Today's NYT Science section reports on the creeping specter of creationism in the nation's biology classrooms:
There is no credible scientific challenge to the idea that all living things evolved from common ancestors, that evolution on earth has been going on for billions of years and that evolution can be and has been tested and confirmed by the methods of science. But in a 2001 survey, the National Science Foundation found that only 53 percent of Americans agreed with the statement "human beings, as we know them, developed from earlier species of animals."
And this was good news to the foundation. It was the first time one of its regular surveys showed a majority of Americans had accepted the idea. According to the foundation report, polls consistently show that a plurality of Americans believe that God created humans in their present form about 10,000 years ago, and about two-thirds believe that this belief should be taught along with evolution in public schools.
These findings set the United States apart from all other industrialized nations, said Dr. Jon Miller, director of the Center for Biomedical Communications at Northwestern University, who has studied public attitudes toward science. Americans, he said, have been evenly divided for years on the question of evolution, with about 45 percent accepting it, 45 percent rejecting it and the rest undecided.
In other industrialized countries, Dr. Miller said, 80 percent or more typically accept evolution, most of the others say they are not sure and very few people reject the idea outright.
"In Japan, something like 96 percent accept evolution," he said. Even in socially conservative, predominantly Catholic countries like Poland, perhaps 75 percent of people surveyed accept evolution, he said. "It has not been a Catholic issue or an Asian issue," he said.
Indeed, two popes, Pius XII in 1950 and John Paul II in 1996, have endorsed the idea that evolution and religion can coexist. "I have yet to meet a Catholic school teacher who skips evolution," Dr. Scott said.

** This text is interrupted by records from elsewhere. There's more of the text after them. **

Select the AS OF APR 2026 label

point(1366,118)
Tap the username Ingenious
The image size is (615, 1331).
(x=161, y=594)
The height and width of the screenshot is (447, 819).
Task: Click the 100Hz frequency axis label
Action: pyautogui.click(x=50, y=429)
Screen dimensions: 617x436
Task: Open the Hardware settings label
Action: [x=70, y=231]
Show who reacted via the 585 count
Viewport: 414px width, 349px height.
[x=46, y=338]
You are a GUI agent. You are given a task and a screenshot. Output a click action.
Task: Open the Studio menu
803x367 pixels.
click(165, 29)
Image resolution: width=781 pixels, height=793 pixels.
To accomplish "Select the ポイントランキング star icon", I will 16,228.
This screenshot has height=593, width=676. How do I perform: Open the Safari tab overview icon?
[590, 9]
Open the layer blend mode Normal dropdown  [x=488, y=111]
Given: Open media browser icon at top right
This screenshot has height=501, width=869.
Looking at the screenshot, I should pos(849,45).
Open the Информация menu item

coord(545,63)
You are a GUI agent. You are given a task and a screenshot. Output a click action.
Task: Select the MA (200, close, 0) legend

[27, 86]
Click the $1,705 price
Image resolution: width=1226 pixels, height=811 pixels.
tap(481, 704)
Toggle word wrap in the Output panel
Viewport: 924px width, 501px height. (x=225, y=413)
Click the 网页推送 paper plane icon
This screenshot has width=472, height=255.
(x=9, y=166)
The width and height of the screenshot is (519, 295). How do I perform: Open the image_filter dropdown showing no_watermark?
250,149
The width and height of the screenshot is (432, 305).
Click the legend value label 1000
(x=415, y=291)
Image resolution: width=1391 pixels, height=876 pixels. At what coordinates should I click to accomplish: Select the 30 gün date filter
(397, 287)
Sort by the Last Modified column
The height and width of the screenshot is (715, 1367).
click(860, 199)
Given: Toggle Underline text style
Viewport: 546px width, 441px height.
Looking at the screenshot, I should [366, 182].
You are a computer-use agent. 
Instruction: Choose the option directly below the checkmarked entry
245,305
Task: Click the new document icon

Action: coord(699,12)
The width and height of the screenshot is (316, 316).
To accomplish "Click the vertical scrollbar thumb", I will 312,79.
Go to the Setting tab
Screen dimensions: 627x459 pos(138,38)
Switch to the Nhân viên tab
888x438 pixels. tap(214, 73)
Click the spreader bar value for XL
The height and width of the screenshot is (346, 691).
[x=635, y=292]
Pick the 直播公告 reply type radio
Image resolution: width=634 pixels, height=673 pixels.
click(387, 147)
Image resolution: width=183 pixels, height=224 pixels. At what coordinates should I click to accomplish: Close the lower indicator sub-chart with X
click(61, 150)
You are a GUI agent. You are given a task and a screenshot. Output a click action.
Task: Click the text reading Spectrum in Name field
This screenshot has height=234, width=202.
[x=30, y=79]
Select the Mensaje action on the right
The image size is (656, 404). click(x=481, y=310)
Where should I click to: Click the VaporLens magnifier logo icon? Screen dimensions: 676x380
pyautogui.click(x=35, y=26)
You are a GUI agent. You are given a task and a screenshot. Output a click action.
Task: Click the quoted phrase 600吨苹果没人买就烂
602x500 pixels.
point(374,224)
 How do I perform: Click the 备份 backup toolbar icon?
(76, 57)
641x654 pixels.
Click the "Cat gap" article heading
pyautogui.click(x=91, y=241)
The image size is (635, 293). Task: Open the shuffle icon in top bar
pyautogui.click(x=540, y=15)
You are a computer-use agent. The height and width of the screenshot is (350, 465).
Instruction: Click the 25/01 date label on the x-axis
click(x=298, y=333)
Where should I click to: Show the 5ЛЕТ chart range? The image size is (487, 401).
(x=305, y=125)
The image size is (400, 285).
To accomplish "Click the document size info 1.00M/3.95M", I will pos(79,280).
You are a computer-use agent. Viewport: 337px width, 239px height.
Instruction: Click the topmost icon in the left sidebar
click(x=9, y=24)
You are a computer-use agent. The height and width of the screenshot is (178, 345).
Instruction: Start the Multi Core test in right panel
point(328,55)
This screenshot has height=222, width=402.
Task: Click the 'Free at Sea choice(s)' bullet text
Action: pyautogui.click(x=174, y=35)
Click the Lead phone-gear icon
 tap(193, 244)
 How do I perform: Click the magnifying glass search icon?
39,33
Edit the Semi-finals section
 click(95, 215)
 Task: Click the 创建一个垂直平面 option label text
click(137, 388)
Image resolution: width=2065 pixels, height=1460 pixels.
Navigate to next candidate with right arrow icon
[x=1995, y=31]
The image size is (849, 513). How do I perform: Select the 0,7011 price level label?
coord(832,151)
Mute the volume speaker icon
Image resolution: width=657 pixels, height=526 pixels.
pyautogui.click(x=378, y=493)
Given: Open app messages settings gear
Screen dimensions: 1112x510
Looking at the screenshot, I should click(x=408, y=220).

Still, why cram those little minds full of useless trivia like natural history, mathematics, civics, literature, and rational thought? Given the widely-publicized survey of high school students released yesterday, I'm sure that most of them will think that natural selection is an "overblown" theory, much like what they already think about the First Amendment and the right of dissent. The adults aren't much better either - the NSF survey shows just how little the national gray matter is being used and, not surprisingly, also provides for an explanation of prime-time network television.
Postscript: The AA went to a Catholic high school and was taught biology by religious brothers, none of whom gave any credence whatsoever to creationist theories.